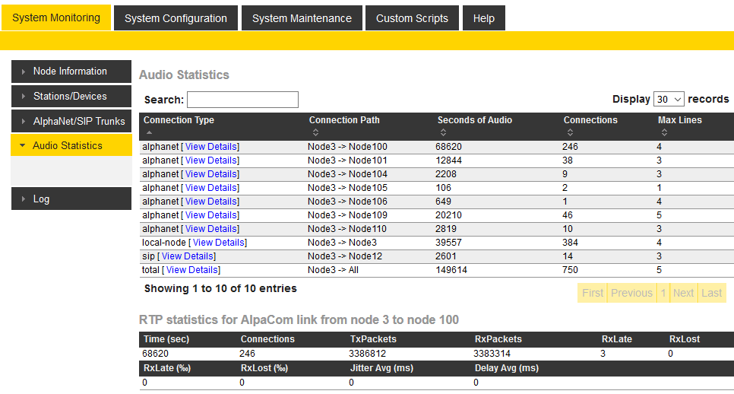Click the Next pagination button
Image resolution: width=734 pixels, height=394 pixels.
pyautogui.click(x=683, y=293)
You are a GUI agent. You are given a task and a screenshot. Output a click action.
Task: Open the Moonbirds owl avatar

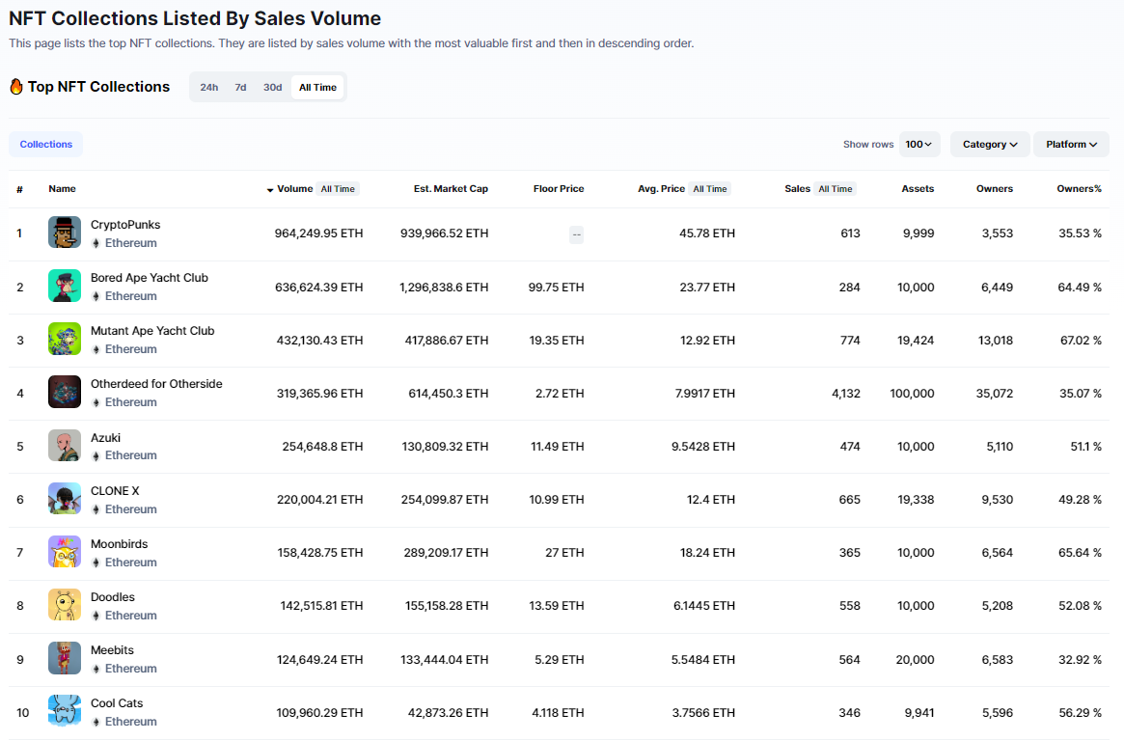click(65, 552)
━━━━━━━━━━━━━━━━
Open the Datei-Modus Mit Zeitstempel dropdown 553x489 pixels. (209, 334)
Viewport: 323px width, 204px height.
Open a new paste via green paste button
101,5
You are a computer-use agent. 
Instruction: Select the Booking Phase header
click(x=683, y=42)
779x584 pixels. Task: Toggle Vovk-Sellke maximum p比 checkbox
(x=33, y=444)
━━━━━━━━━━━━━━━━
* Do this *
Copy the rows above word for word, from the line that contains "You are a GUI" through the line that contains "click(65, 552)", both included. Leave out the pictures.

* Completed exercise *
You are a GUI agent. You are given a task and a screenshot. Output a click action.
Task: Open the Moonbirds owl avatar

click(65, 552)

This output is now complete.